I may start calling these awkward “Comments of the Day on Comments of the Day” tag-team Comments of the Day. coming up is the tag section of Steve-O’s epic, a follow-up by Glenn Logan.
Here is his Comment of the Day on the post, “Comment Of The Day: “Afternoon Ethics Warm-Up, 3/23/2020: Examining The—OH NO! I TOUCHED MY FACE!!”…
Everyone these days is so … tribal. We fostered this thinking and romanticized it in fiction and documentary, the whole “brothers in arms” thing. This person is asking for America to abdicate to communism so they can be safer, and using the occasion to slander genuine camaraderie with his/her anti-capitalist grievances.

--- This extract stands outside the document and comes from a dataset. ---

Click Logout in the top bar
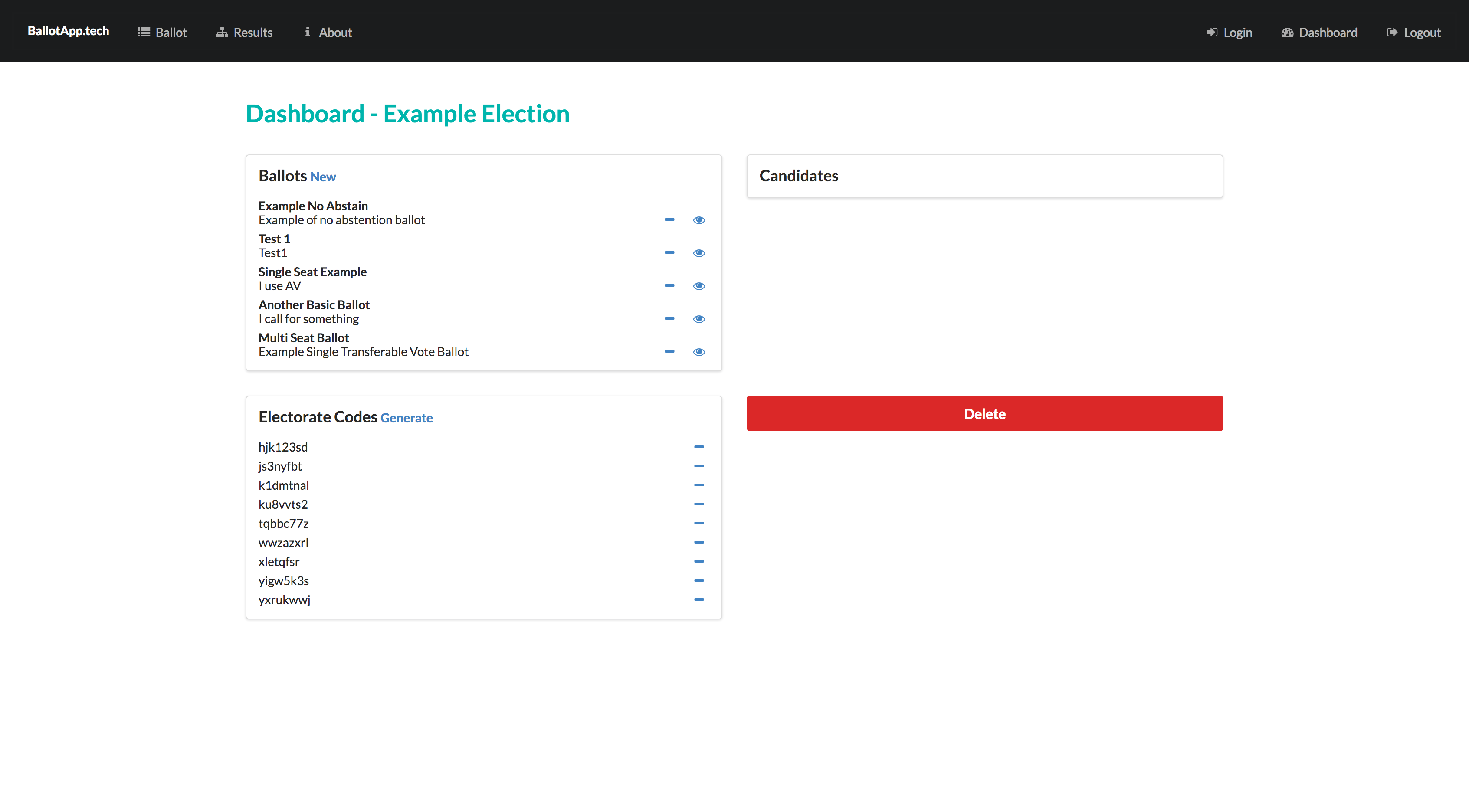(1413, 33)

They don’t see the sacrifice of every day people who are out of work, out of money, and out of prospects for the immediate future of regaining the means to pay their mortgage or car payment or insurance or children’s clothing, needs and food. The government will step up and help, but to many that means a tiny portion of their salary or income, and not enough to keep all their needs funded.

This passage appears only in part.